Dieser Dienstag ist der 1.000. Tag, seit Wladimir Putin am 24. Februar 2022 die »militärische Spezialoperation« in der Ukraine eröffnete. Der russische Terminus ist ein Euphemismus, um den größten Krieg auf europäischem Boden seit 1945 nicht als solchen bezeichnen zu müssen, obwohl russische Kommentatoren, indem sie die Geschehnisse in der Ukraine mit denen des Zweiten Weltkriegs vergleichen, den beschönigenden Charakter dieser Benennung selbst einräumen: denn den vergangenen Krieg nennen sie schließlich auch nicht »Große Vaterländische Spezialoperation«.

Politisch haben in diesen 1.000 Tagen Krieg weder Russland noch die Ukraine ihre Ziele erreicht: Russland nicht die »Denazifizierung« und »Entmilitarisierung« der Ukraine oder den dauerhaften Verzicht Kiews auf die Eingliederung in die NATO; die Ukrai­ne nur soviel, dass sie nach wie vor existiert und sich – hochgepäppelt mit westlichen Militär- und Finanzhilfen – hinhaltend verteidigt. Von der Rückgewinnung der seit 2022 oder auch 2014 an Russland verlorenen Gebietsanteile oder auch nur der Aussicht hierauf kann zum jetzigen Stand keine Rede sein.

Russland hält gegenwärtig etwa 20 Prozent des ukrainischen Territoriums der Vorkriegszeit besetzt: die Krim, den überwiegenden Teil des Donbass, einen einige Dutzend Kilometer tiefen Geländestreifen entlang der Nordküste des Asowschen Meeres und entlang des linken Ufers des Dnipro. Dieser ist faktisch zur natürlichen Barriere zwischen den beiden Armeen geworden, seitdem sich Russland im Spätherbst 2022 aus der am rechten Flussufer gelegenen Stadt Cherson und deren Umgebung hatte zurückziehen müssen, weil ukrai­nischer Beschuss die existierenden Brücken zerstört und damit die Nachschubrouten unterbrochen hatte. Auch im Norden der Ukraine musste Russland in den ersten Kriegstagen handstreichartig erobertes Gelände im Bezirk Charkiw im Herbst 2022 wieder aufgeben, ebenso Teile des Kiewer Gebiets, das Russland in den ersten Kriegstagen erobert hatte, aber dann nicht hatte halten können. Von russischer Seite heißt es heute dazu, die Räumung des nördlichen und westlichen Kiewer Umlands sei eine Geste des guten Willens gewesen, um der Ukraine den Abschluss des in Minsk und Istanbul ausgehandelten Friedensabkommens zu erleichtern. Ob das mehr ist als die Klage des Fuchses über die angeblich ohnehin sauren Trauben, ist unklar.

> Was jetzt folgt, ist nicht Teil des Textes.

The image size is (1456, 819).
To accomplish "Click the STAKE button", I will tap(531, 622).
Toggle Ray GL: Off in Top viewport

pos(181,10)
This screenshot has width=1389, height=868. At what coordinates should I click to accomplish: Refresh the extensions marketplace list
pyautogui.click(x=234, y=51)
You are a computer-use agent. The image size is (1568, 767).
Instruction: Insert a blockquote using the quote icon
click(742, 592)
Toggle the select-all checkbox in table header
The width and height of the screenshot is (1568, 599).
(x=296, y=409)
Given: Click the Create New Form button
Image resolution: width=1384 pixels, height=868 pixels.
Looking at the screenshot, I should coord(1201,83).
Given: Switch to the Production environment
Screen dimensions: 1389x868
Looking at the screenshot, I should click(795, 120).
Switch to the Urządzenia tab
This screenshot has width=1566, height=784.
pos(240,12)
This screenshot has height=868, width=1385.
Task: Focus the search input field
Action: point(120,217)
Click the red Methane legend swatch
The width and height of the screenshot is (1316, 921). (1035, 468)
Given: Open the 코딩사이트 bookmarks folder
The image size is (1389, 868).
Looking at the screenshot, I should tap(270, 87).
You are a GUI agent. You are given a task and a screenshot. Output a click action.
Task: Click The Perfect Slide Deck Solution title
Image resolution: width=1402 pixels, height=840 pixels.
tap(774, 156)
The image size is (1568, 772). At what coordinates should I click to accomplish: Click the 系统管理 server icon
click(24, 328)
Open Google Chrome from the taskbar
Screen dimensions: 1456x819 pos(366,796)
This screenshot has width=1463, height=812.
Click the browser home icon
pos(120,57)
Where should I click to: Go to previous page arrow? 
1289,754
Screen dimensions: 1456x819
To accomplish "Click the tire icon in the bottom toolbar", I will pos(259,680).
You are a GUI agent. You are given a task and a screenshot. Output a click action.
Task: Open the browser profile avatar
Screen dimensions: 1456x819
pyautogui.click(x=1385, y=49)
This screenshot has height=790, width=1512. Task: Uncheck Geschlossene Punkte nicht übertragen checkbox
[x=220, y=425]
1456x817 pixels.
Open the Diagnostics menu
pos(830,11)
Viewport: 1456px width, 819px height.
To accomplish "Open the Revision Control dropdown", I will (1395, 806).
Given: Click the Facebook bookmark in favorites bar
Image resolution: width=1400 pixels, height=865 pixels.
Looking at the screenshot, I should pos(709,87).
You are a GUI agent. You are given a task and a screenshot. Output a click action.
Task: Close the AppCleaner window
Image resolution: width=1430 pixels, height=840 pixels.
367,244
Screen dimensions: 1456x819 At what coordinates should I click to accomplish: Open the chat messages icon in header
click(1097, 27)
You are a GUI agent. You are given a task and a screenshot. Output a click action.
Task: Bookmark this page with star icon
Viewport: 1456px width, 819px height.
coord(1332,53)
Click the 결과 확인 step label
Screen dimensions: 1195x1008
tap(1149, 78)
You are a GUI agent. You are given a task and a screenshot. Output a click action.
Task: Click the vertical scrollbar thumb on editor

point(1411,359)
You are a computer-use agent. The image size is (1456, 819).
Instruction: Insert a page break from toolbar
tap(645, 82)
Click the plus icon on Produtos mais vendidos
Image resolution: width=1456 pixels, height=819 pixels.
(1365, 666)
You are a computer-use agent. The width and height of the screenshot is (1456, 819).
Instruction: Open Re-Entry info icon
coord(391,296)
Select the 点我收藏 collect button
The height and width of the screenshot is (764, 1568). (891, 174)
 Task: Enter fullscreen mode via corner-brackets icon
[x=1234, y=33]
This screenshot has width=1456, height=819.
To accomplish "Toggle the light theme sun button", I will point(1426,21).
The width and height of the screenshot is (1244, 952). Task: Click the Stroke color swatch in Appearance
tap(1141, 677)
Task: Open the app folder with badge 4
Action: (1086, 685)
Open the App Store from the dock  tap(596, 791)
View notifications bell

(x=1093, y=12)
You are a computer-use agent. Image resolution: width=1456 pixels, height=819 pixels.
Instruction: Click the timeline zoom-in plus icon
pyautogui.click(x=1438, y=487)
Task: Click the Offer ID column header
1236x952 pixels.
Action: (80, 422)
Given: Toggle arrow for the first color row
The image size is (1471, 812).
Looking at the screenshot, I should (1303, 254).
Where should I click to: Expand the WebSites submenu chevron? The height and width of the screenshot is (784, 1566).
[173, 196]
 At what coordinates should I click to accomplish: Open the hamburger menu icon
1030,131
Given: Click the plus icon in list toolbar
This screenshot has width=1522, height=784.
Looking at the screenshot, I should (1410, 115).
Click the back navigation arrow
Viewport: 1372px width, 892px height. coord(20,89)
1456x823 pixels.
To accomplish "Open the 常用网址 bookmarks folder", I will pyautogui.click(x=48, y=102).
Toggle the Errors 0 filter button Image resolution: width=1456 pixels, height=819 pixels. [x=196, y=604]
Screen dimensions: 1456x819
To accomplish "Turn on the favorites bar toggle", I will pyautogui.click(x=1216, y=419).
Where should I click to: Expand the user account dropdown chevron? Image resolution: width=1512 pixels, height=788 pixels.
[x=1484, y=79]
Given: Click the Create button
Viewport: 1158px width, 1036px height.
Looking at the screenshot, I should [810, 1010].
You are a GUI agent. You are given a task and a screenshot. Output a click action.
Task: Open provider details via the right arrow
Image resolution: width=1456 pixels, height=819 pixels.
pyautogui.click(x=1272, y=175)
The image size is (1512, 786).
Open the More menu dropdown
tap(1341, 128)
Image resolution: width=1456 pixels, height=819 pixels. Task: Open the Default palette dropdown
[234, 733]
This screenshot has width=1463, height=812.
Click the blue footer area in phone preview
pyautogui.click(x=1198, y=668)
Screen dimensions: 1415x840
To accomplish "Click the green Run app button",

Umgekehrt hat Russland die Lektion des mäßig erfolgreichen ersten Kriegsjahres zügig ausgewertet und die mit großen Erwartungen gestartete ukrainische Sommeroffensive 2023 zum Scheitern gebracht. Die Kiewer Einheiten liefen sich unter hohen Verlusten in den tiefgestaffelten Minenfeldern und Befestigungen fest, die die russische Armee vor allem in den Frontabschnitten nördlich des Asowschen Meeres angelegt hatte. Zum heutigen Zeitpunkt sind die geringfügigen ukrainischen Geländegewinne im Zuge dieser Offensive durch russische Gegenangriffe wieder wettgemacht. Auch der ukrainische Vorstoß ins grenznahe russische Gebiet Kursk hat Kiew nicht die erhoffte militärische Entlastung gebracht.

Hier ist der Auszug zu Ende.